1] 昭和26年以来、氏が製作している舶用バルブは、エンジン冷却系統や船底汚水部分等に使われ、冷却水の塩分や機械油による腐食防止のため青銅(通常は鋳鉄、鋳鋼)を使っていることから技術、コストの両面について、常に現場における創意工夫が求めらている。このため数多くの創意工夫、製品の品質向上と作業工程改善、作業時間の短縮等を行い、造船関連工業の発展に寄与している。

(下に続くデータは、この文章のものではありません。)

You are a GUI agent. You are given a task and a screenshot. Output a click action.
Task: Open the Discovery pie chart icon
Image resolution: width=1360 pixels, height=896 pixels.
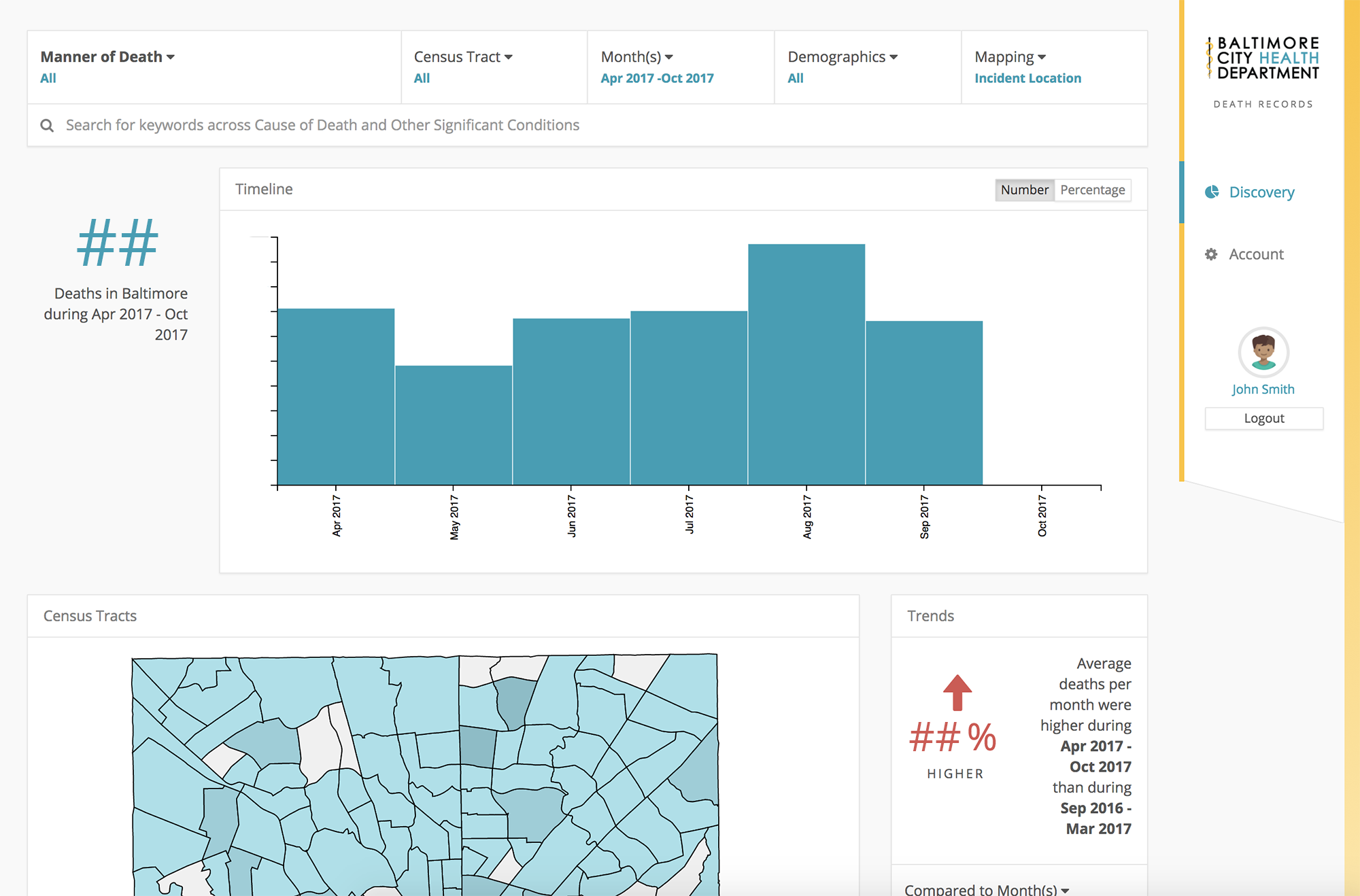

2] 製品の品質・性能の信頼性を裏付ける日本工業規格(JIS)表示許可工場となるために、社内標準化の整備及び製品の品質管理向上に係る数多くの提案を行った。社全体で取り組んだ結果、昭和31年にJIS表示許可工場となり、品質の安定した優れた製品を供給することが出来るようになった。
主な提案:
a. 機械見まわり検査の定期的実施
b. 不良原因のチェックリスト、不良対策カード作成、検討、改善
c. 提案制度の提案
3] 機械工作における刃工具の取り付け方法の改善に着目し、NC旋盤(数値制御旋盤)の取付刃工具を改良して、製造工程を短縮、また、30%のコストダウンにつながった。刃工具の取り替えごとに、従来5分ほどかかっていたものを、刃工具の箱型母体を考案することによりボルト1本を締め込むだけでほぼ瞬時に取り付けできるようにした。
また、湯セキ(溶解された金属を流し込む鋳物土の中の道)を改善して材料の節減を図り、舶用青銅弁の弁箱、弁棒等の製造・検査のための治工具も多数考案して、製造工程の改善・生産性の向上に努めた。
4] 平成4年から大阪市住吉区の万代4丁目町内会の役員を務め、老人会の歩け歩け運動、ゲートボール大会を企画・実施し、さらには青少年ソフトボールチームの監督を務めるなど、スポーツを通じての地域住民の親睦、青少年の心身の健全育成にも力を尽くしている。